While I was contemplating the jumbled mess that has overtaken my virtual desktop, I rediscovered this photo that I took on Christmas day of the table setting for Christmas dinner.
The post I had intended to write wasn't really about Christmas, per se, but about family and history, and, as it has been mulling about in my brain it seemed about time to clear off the mental cobwebs and get it out of the virtual attic.
The table setting is really a mishmash of things, rough and informal, precious and formal, dainty and delicate mixed with modern. Stylistically probably not a success. But it was the mix that drew me in, the way we gather our families and our friends to our hearts, and how the bits and pieces of our histories portray bits and pieces of who we are.
The centerpiece had been on the table for weeks and I was too lazy to move it and put down a cloth. Somehow, to my mind, it all worked in a way that was perhaps more charming, if not more elegant, than if I had stripped the table down and started fresh. For a dinner filled with family we had a table filled with history.
Unfortunately the history was mostly mine as there is very little of G's family artifacts that have survived other than photographs. When his family came to the US, fleeing Austria prior to WWII, the ship containing their possessions was sunk by the Germans and they arrived with only their personal items, a few family photographs, and other small items. We have a few things, our hold on the previous generations is more tenuous with fewer tangible artificats to anchor our memories.
The centerpiece I didn't want to move was my maternal grandmother's creche set. She purchased it in Columbia, where they lived a few years when my mother was a girl. I love the rough simplicity of the set, and the wonderful figures, carved in clay with their interesting faces and dress, a fascinating blend of European and indiginous Columbian features. They remind me of my grandmother but gazing upon them also makes me think about how broad are the bonds that bind humanity, and how small those bonds make the world. I know I've shared them with you before, but this was the first year I put these figures on my dining table, and I think they are well suited to its own rustic origins, built as it is from old heart-pine boards and beams that had once been someone's home. A table with its own history to bring to our story.
But what is the rest of the story here?
The china and silver were my great grandmother's and as she died when I was young I know little of her history. I know she purchased these herself, after they had made enough money to indulge in a few nice things. Although she came from a family of means, a family who played a role in the history in this country, she abandoned it all when she eloped and ran off to Texas. Although some part of me would like to know something about those distant relatives, the fact that she chose these things herself now makes them all the more precious to me. Her choice of patterns, Varenne by Haviland, and Buttercup by Gorham, suit each other perfectly.
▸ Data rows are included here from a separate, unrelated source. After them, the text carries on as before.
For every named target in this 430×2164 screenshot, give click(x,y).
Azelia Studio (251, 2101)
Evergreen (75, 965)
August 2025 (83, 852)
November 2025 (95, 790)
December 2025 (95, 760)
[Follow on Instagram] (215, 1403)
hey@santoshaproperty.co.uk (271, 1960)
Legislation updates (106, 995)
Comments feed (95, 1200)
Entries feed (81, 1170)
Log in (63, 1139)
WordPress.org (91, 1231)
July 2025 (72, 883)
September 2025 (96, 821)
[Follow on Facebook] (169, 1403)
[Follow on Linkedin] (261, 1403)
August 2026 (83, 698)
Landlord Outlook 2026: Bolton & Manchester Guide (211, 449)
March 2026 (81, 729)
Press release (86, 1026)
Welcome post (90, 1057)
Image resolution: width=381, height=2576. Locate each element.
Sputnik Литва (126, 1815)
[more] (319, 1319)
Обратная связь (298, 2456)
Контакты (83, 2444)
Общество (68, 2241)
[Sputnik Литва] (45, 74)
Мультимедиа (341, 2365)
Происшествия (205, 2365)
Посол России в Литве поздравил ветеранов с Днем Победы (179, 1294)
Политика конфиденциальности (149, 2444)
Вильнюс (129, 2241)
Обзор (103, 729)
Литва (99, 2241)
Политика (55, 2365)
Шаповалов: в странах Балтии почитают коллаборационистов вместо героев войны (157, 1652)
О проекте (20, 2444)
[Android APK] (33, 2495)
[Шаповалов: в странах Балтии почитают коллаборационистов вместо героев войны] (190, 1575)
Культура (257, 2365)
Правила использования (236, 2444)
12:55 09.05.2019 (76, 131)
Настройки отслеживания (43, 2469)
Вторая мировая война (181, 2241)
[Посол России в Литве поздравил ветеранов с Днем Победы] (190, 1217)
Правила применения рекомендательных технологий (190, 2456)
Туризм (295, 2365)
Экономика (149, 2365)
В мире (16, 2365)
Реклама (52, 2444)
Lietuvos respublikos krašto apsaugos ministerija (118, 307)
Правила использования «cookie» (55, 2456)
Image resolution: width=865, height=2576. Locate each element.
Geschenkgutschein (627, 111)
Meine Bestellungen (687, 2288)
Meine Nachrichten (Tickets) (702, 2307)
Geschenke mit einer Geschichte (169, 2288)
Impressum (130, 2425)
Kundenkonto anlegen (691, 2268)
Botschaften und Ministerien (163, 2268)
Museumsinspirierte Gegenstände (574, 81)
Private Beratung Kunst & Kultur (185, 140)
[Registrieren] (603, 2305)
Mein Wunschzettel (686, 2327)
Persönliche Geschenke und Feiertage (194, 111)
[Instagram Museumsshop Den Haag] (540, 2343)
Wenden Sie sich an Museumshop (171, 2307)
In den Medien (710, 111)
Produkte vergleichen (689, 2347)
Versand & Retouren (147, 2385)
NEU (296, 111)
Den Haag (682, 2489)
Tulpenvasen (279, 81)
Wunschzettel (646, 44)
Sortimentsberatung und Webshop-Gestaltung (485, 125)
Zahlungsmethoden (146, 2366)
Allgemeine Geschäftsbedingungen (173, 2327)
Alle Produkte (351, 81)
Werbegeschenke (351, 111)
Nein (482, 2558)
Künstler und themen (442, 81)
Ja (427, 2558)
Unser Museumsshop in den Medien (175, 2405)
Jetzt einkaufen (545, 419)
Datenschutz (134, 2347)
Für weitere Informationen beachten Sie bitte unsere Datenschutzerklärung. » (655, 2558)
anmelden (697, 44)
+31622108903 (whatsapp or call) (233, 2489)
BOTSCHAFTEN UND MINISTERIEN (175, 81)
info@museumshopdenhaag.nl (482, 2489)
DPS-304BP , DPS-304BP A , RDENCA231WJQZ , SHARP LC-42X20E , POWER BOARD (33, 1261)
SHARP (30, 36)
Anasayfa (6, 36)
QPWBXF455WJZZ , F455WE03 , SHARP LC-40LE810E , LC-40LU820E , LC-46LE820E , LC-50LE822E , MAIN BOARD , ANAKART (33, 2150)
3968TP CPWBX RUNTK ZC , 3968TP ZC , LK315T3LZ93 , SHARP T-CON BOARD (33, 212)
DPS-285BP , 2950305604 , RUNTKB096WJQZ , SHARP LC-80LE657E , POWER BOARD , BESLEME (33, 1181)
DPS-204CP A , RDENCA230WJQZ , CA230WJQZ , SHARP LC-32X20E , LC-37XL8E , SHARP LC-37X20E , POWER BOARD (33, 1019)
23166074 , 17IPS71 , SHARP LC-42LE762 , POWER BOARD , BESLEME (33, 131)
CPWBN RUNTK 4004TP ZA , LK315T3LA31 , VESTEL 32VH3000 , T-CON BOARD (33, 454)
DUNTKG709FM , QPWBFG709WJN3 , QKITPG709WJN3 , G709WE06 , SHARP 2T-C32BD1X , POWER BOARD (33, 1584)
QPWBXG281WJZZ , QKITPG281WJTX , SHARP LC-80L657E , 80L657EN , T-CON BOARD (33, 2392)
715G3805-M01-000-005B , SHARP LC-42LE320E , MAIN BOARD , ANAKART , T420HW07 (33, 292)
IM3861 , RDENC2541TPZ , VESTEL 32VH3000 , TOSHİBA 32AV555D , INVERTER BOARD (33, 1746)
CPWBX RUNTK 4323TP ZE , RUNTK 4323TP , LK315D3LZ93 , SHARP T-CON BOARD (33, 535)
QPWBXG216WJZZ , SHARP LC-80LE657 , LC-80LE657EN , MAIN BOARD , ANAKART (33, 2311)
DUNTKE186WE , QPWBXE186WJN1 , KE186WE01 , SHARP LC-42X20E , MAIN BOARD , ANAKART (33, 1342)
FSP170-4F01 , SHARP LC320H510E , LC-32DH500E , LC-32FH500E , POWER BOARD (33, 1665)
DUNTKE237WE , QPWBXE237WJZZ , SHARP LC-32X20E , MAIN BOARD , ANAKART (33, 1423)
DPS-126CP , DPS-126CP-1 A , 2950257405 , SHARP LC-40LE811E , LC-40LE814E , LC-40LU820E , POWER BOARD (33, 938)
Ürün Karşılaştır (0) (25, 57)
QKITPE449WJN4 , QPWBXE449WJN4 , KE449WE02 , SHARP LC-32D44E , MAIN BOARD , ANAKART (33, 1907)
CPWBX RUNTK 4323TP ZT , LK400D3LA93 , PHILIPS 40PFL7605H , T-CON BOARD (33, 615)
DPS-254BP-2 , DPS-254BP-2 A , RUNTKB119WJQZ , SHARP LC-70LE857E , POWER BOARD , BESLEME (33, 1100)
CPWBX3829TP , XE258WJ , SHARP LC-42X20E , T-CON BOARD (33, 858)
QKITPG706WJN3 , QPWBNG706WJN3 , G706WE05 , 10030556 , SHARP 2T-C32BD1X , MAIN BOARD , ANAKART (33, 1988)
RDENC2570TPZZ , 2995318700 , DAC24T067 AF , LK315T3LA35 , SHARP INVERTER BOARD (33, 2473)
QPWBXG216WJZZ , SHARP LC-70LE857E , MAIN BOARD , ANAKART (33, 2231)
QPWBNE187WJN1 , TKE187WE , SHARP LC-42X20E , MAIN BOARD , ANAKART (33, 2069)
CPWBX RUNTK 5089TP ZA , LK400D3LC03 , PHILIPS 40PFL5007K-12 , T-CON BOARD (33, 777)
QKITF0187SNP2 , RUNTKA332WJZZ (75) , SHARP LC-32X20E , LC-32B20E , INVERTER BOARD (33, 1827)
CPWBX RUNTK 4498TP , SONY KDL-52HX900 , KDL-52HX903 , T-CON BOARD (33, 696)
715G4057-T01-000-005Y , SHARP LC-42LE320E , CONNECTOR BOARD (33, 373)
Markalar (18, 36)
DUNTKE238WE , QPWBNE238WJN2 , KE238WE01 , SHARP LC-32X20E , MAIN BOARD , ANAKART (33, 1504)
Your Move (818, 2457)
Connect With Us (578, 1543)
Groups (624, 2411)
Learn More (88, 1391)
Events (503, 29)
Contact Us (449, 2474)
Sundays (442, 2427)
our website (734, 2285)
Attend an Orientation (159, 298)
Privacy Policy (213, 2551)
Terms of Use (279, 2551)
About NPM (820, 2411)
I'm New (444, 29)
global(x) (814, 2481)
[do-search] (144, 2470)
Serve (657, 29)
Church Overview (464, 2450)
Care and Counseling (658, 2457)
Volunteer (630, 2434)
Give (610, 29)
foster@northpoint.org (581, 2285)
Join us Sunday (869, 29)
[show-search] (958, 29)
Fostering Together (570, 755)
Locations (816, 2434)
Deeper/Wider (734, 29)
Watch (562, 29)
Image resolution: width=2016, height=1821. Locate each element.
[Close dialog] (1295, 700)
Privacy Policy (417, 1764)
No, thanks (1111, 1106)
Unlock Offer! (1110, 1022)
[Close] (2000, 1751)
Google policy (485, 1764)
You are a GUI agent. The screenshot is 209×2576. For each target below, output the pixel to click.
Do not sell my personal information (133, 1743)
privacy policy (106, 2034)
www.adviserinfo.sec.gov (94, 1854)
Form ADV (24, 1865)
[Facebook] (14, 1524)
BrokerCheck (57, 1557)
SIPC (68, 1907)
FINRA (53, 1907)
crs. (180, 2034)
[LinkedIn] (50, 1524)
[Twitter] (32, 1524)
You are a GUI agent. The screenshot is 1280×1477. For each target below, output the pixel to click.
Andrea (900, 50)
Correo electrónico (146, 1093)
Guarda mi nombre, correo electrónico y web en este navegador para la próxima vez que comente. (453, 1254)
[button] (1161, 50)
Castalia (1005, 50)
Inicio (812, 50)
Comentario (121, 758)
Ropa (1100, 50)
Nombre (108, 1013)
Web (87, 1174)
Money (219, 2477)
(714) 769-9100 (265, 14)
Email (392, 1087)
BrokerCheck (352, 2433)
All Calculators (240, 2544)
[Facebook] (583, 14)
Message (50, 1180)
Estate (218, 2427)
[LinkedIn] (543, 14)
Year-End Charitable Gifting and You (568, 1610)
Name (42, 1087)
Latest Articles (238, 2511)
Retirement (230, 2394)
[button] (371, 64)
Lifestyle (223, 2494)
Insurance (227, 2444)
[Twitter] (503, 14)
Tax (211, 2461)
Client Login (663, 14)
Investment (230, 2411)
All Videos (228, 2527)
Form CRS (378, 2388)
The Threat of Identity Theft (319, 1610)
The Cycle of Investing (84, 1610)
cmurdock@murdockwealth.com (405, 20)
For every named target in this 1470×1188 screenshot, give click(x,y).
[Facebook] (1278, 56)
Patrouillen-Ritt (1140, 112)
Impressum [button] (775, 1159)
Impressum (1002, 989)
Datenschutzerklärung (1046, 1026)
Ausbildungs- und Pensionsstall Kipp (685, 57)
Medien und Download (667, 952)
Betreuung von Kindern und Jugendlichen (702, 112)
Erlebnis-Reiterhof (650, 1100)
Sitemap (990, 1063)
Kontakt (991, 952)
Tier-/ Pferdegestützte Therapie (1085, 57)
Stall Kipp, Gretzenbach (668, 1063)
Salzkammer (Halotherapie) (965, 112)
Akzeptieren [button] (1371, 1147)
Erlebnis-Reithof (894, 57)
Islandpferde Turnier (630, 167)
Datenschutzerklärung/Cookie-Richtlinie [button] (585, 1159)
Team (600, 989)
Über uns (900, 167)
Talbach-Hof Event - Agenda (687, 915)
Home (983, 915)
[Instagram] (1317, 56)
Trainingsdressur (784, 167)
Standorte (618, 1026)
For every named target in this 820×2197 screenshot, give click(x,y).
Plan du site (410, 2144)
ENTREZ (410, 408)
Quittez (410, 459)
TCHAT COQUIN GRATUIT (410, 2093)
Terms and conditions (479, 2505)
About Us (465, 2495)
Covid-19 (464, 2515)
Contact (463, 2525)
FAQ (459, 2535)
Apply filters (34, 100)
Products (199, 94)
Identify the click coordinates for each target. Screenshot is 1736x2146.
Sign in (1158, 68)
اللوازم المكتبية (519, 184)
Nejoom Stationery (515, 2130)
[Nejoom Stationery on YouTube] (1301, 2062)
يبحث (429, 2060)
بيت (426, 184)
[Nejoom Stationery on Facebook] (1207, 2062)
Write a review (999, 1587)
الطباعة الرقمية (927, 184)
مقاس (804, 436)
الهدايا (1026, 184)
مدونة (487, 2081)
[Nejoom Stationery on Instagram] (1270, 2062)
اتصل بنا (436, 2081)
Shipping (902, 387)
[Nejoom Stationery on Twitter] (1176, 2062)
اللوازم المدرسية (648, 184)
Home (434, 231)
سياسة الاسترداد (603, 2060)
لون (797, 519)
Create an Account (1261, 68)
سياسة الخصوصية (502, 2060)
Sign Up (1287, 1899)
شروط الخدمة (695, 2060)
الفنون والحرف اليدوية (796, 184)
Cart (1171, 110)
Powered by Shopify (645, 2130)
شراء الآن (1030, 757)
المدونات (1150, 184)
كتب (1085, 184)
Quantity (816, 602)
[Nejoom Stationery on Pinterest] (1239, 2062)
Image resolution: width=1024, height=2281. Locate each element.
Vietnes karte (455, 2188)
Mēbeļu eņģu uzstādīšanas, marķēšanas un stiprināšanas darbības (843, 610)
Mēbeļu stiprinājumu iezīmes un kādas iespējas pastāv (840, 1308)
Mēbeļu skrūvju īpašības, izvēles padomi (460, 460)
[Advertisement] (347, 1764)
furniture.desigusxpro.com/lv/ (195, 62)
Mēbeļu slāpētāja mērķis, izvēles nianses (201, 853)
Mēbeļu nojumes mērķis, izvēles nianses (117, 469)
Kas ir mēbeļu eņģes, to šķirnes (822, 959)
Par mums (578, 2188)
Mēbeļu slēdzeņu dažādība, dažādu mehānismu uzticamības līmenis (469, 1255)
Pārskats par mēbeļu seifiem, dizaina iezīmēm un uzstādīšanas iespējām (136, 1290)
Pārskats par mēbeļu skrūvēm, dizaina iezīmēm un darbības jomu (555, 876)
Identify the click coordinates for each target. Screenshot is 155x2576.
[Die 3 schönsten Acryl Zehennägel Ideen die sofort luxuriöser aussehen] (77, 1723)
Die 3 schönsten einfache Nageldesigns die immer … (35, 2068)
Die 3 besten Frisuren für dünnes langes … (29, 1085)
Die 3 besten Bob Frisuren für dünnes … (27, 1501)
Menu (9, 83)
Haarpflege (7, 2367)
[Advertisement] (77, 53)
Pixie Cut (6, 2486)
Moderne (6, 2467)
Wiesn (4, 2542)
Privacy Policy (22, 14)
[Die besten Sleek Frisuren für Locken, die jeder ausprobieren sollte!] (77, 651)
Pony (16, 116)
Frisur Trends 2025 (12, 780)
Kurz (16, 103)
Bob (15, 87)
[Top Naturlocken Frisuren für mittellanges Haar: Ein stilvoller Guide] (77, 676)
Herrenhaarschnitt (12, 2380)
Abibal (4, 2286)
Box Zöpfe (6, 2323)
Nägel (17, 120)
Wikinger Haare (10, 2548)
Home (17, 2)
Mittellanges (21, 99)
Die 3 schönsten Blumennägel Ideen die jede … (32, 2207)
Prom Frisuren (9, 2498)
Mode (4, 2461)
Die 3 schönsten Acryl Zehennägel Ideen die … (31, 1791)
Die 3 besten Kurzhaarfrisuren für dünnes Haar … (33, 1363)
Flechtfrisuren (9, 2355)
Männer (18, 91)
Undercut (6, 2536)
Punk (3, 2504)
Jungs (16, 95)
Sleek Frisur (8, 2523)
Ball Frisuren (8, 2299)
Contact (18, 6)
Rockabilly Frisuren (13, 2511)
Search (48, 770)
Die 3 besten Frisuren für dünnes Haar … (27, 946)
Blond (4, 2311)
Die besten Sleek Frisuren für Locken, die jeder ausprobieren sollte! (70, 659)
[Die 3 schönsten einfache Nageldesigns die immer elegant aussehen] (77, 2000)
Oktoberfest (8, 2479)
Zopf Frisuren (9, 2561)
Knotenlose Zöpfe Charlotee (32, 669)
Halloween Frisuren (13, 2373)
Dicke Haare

Their delicate rose patterns remind me of her as I remember her, my Mamie, as we called her, Rose Belle Reed Wentz.
Truthfully, when I first received this china, when I was in my 20's, I didn't like it much, insisting it was not too my taste, it was too fusty and feminine. But I have mellowed with time and become more comfortable with this part of myself and my history. Perhaps I have even admitted that I like pink and gold china (don't tell anyone), but mostly I like how it connects me to those Roses who have come before me.
The crystal water goblets and the vaseline glass wine glasses were my paternal grandmother's, my grandmother Mardel, after whom I was named, Rose Belle's daughter. The smaller glasses are contemporary glasses I purchased after I was married, hand made by an artist in New Orleans. My mother was with me on that trip, a trip made all the more memorable because I shared it with her. Six generations at our Christmas table: the three Roses (Rose Belle, and two Rose Mardels) represented by the china, silver and glass, my mother's mother, Marie, in the creche figures, four generations in spirit even though my mother was not able to join us, I felt her presence there through the gathering of the family artifacts, joining the three generations at the table: G and myself; his daughter and her husband; their son, our grandson.
And no, G's family was not left out. The hand-embroidered placemats, inherited from G's grandmother, formed the foundation upon which all this history and sharing of family connections was gathered together. Six generations, two continents, one family.
We may claim that is our choices that define us but this is only partially true. We are shaped by what came before whether we chose to acknowledge it or not. Let us hold it close, joy and sorrow, lest we forget our true selves.